Text excerpt:
┌──
By Linda Merrill, Networx
1. Plastic sheeting: Plastic sheet kits for windows are a relatively inexpensive item than can save big bucks on monthly heating bills. Kits are available in indoor and outdoor versions as well. Seal off three-season porches and unused patio doors for the winter to decrease heat loss.
2. Nano-ceramic window films: High tech spectrally-selective “nano-ceramic” window films, available mainly to the building industry, provide a protective barrier against harmful infrared and UV radiation. These films let in maximum amounts of light while keeping out the sun’s destructive rays. Films come in clear or tinted varieties.
3. Shutters: Exterior and interior window shutters are an age-old method of keeping out the heat of the sun in the summer and cold chilly winds in the winter.
4. Sheers: Sheer draperies in linen, voile or other sheer fabrics are excellent at filtering out the hot sun without covering up the light or stopping a cooling breeze.
5. Solar shades: Solar shades are clean, lined shades that completely cover a window opening. Made from heat- and glare-resistant materials, solar shades come in several different light-blocking levels and opaqueness. The exterior sides are often treated with UV rays blocking properties that allow light to pass into the home, yet reflects the heat back out.
6. Drapes: Heavy hanging drapes are a beautiful way to cover up windows, especially those that may have leaks. Even windows that are relatively sound aren’t completely heat proof and heavy insulated drapes will keep the chill and drafts at bay. Closing the drapery at night provides additional protection. Drapery that is mounted as close to the wall as possible will have added coverage (versus a 3-4” projection away from the wall or window).
└──
Records shown:
┌──
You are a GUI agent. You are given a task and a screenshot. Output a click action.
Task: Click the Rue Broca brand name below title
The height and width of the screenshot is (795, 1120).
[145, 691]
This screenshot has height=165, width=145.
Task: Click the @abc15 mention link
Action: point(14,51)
└──
Required work:
1. Quote the article on window coverings word for word, covering the stretch from "5. Solar shades: Solar" through "heat back out.".
2. Continue the article on window coverings from the point where it stops.
The listing is separate material and has no connection to the article on window coverings.

Results for the exercise:
1.
5. Solar shades: Solar shades are clean, lined shades that completely cover a window opening. Made from heat- and glare-resistant materials, solar shades come in several different light-blocking levels and opaqueness. The exterior sides are often treated with UV rays blocking properties that allow light to pass into the home, yet reflects the heat back out.

2.
7. Thermal-lined window treatments: Many window treatments can be made with thermal lining, even top mounted swags, which is helpful if older windows have leaks in that area.
8. Thermal shades: Thermal window shades can be installed using standard roller shade hardware, making them energy helpful and still inexpensive. Thermal shades are great for windows that don’t have leaks, but do lose energy through the glass.
9. Homeycomb shades: Honeycomb shades keep in the heat in the winter and out in the summer. The air pocket cells in these shades provide an insulating layer between the inside air temperature and the outside.
10. Hard panels: Insulating hard panels are generally made from simple insulating foam cut slightly larger than the window size and pushed into place, or can be backed with plywood and painted to match the home’s exterior, or interior. This is a total blocking (light and air) option that is good for little used rooms such as basements or parts of homes that aren’t used in the winter. Excellent energy savings, but at the cost of light exposure.